Guinea voted in favor of a UN General Assembly (UNGA) resolution urging universalization and implementation of the Convention on Cluster Munitions in December 2020.[3] It previously voted in favor of the annual UNGA resolution in 2015–2018.[4]

Guinea has not elaborated its views on certain important issues relating to its interpretation and implementation of the convention, including the prohibition on assistance, transit, foreign stockpiling, and investment in production of cluster munitions.

Guinea is a State Party to the Mine Ban Treaty. It is not party to the Convention on Conventional Weapons (CCW).

Use, production, transfer, and stockpiling

Guinea is not known to have used, produced, or exported cluster munitions.

Guinea imported cluster munitions and is believed to currently possess a stockpile. Moldova has reported that it transferred 860 9M27K cluster munition rockets, each containing 30 fragmentation submunitions, to Guinea in the year 2000 for use in its 220mm Uragan multi-barrel rocket launchers.[5]

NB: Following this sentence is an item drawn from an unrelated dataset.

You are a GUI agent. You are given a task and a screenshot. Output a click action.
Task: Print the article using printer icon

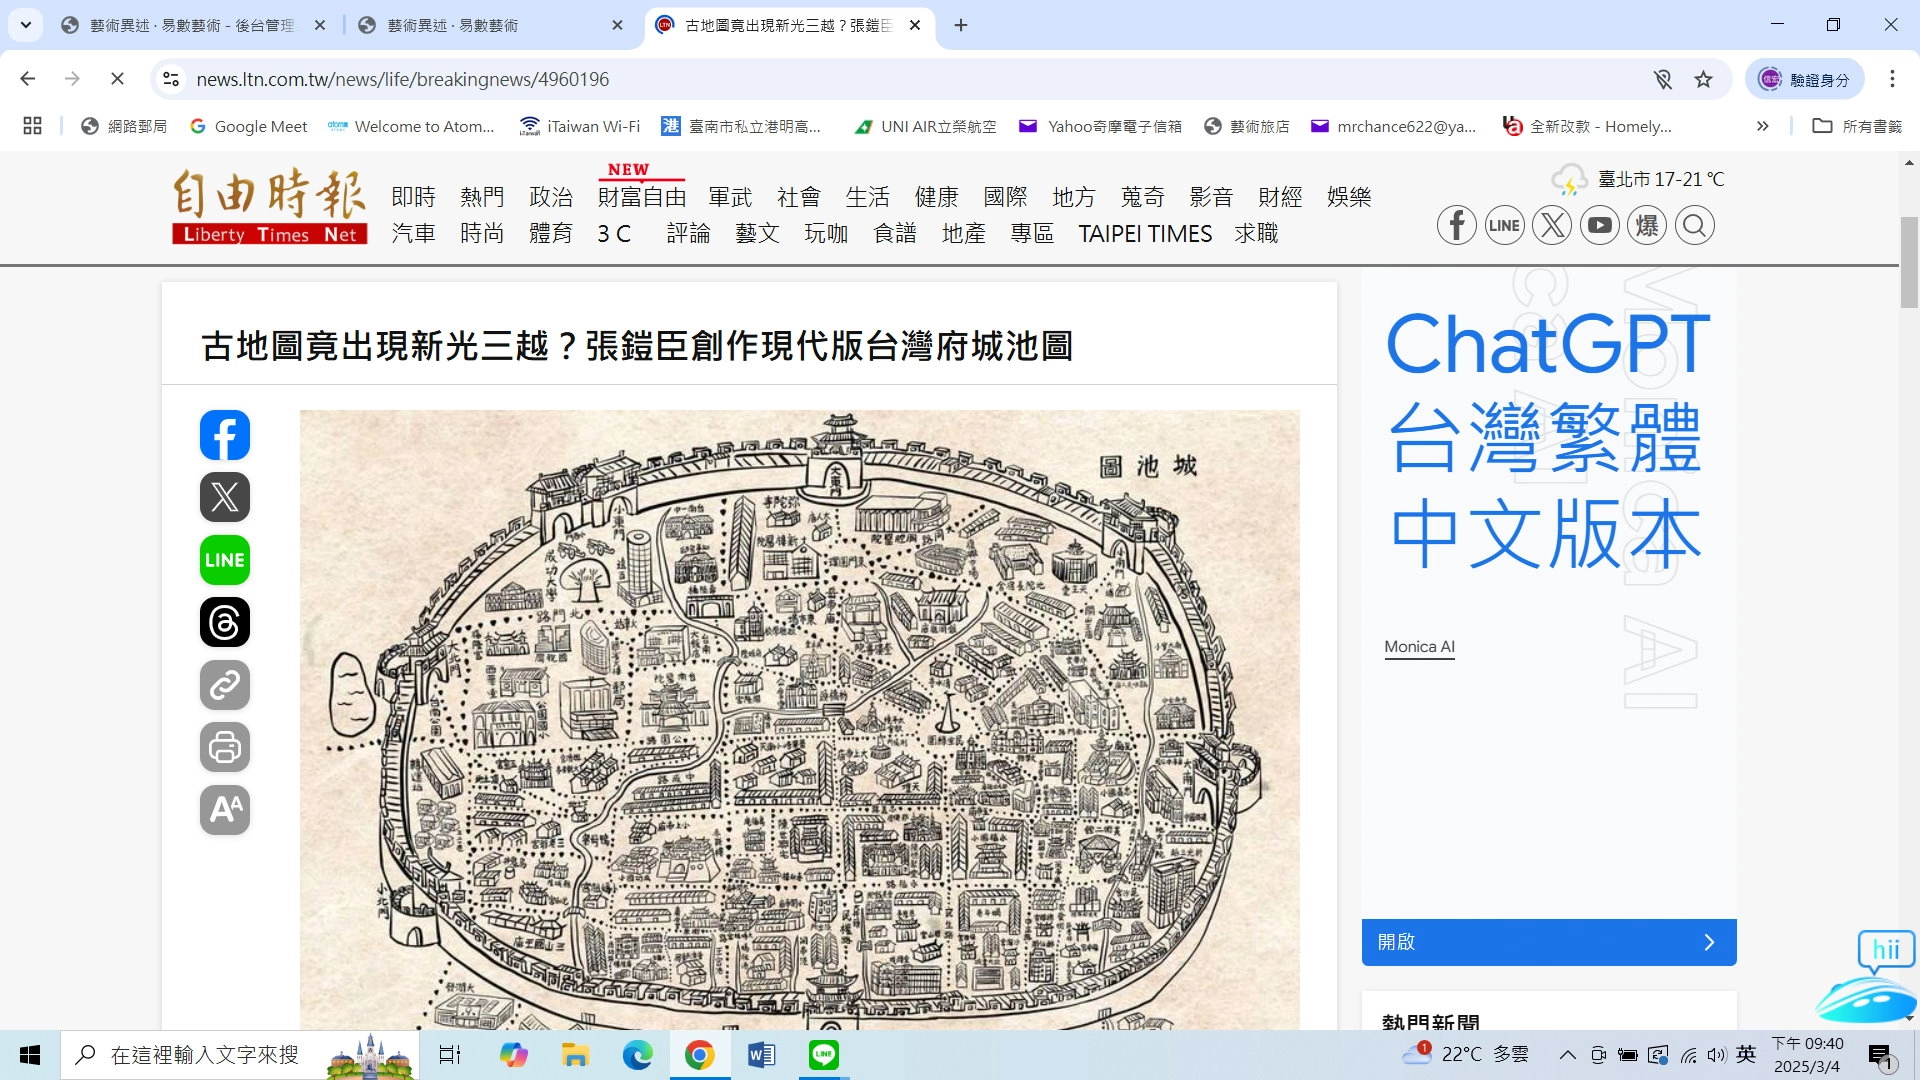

Guinea must provide a transparency report, for the convention to confirm if it possesses cluster munition stocks. If it does, Guinea is obligated to ensure their destruction as soon as possible and no later than 1 April 2023.

Guinea has not indicated if it intends to retain cluster munitions for research and training purposes.

[1] For details on Guinea’s cluster munition policy and practice up to early 2009, see Human Rights Watch (HRW) and Landmine Action, Banning Cluster Munitions: Government Policy and Practice (Ottawa: Mines Action Canada, May 2009), p. 86.

[2] Guinea attended the convention’s Meetings of States Parties in 2010–2011, and 2016.

[3]Implementation of the Convention on Cluster Munitions,” UNGA Resolution 75/62, 7 December 2020.

[4] Guinea was absent from the vote on UNGA Resolution 74/62 on 12 December 2019.

[5] Submission of the Republic of Moldova, UN Register of Conventional Arms, Report for Calendar Year 2000, 30 May 2001.